The tomb stops the parasite from obtaining nutrients from the host
and it also stops the immune system from being further stimulated
by foreign antigenic material. As we will see when we examine the
mechanisms of defense against parasites in vertebrates, this can
sometimes be advantageous to some parasites.
Viral infection is not unique to vertebrates. Many invertebrates
also have their own forms of viruses to defend against. The only
real defense available against viruses is to destroy any cells that
become infected. The intention is to kill the virus inside the cell
before it can multiply and spread to other cells. This applies both
to both vertebrates and invertebrates alike and the mechanism of
cell destruction is carried out by cells called "cytotoxic
cells" (sometimes you may hear these cells described as killer,
cytolytic or effector cells but they are essentially the same thing).
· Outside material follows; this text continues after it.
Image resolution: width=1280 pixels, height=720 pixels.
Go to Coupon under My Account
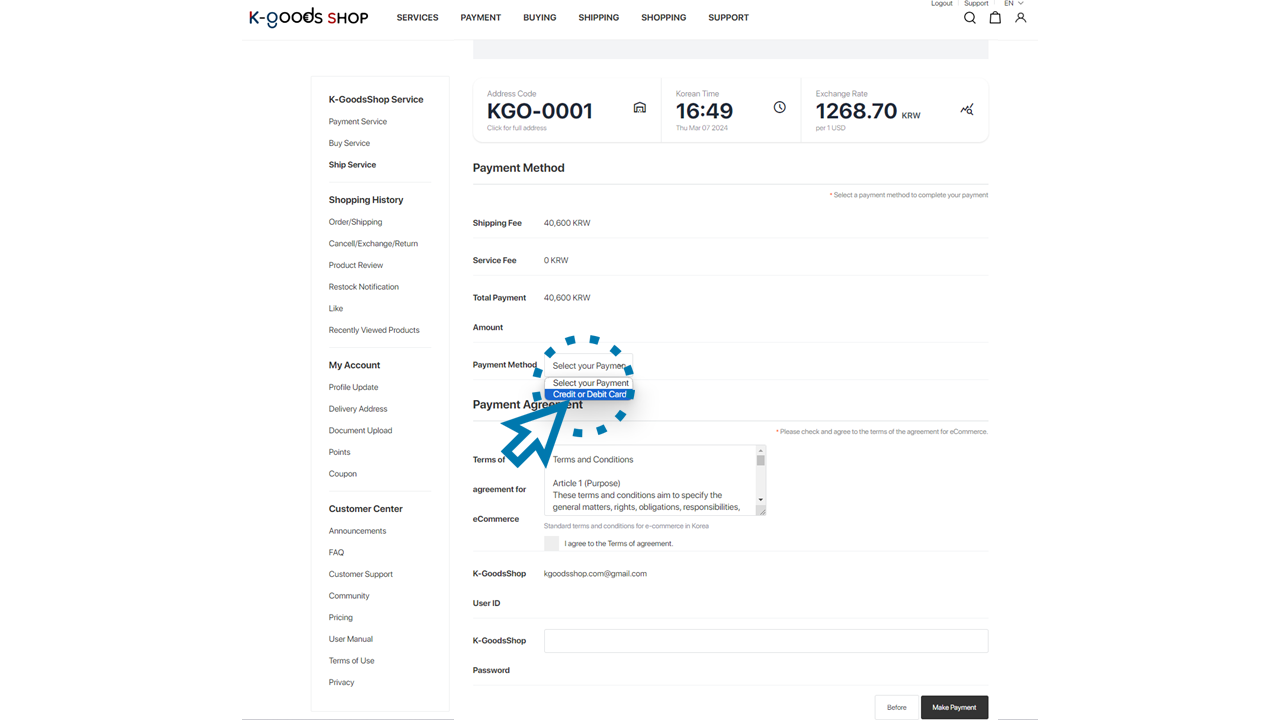click(x=342, y=474)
Cytotoxic cells have the ability to recognize viral infected cells.
They will bind to the cell and cause changes in the cell wall which
make it more permeable to fluids. Fluids rush in to the cell, expanding
and bursting it. We will go into this in more detail when we talk
about cell types. This form of cell destruction is called "lysis".
This method of destruction will also occur if cells from a different
species is injected into an animal or tissue is transplanted between
different species.
Flat worms and earth worms have this property involving defense
using cytotoxic cells. The details are not known due to the limited
research done on in invertebrate immunology but these worms seem
to have cells that roughly work like cytotoxic lymphocytes invertebrates.
The cells are called "coelomocytes".
It is possible to transplant material between to members of the
same worm species. Indeed it is possible to graft complete heads
and tails of flat worms onto recipients to create multi-headed monsters.
However, when material from a different species, or a donor collected
from a different area than the recipient, is grafted onto a worm,
the graft is rejected. The rate of rejection is slow and does not
begin before 30 days post grafting. In earth worms the cells involved
in rejection apparently have a memory mechanism. If a second graft
is given to a recipient from the same donor, the graft will be rejected
much more quickly. However, compared to vertebrates the rate of
rejection is still very slow.
As animals have become more complex so have the defense systems
to protect against infection. Some mechanisms of defense, particularly
humoral ones probably developed from nutrient digestion. The simple
use of enzymes in secretory fluids to "digest" pathogens
may have been the first step. We also see the mechanism of phagocytosis
adapted from use to ingest food in single celled animals, to use
as a method to rapidly remove any invading microorganisms. As animals
increased in size, so a more compartmentalized structure was required.
The development of a circulatory system not only enabled distribution
of food to all areas but provided an efficient way of distributing
a rapid defense force, both humoral and cellular.
Simple defense systems of invertebrates show most of the basic
properties that our vertebrate immune system has. The invertebrates
have both humoral and cellular mechanisms of defense available.
However, these defense systems are very simple. Although almost
all animals are able to distinguish between self and non-self, the
ability to differentiate is unsophisticated. Defense systems of
many invertebrates can easily be confused by presenting them with
tissue or pathogens that have very similar antigens to the individual
animal.
For more complex animals we need a more complex defense system.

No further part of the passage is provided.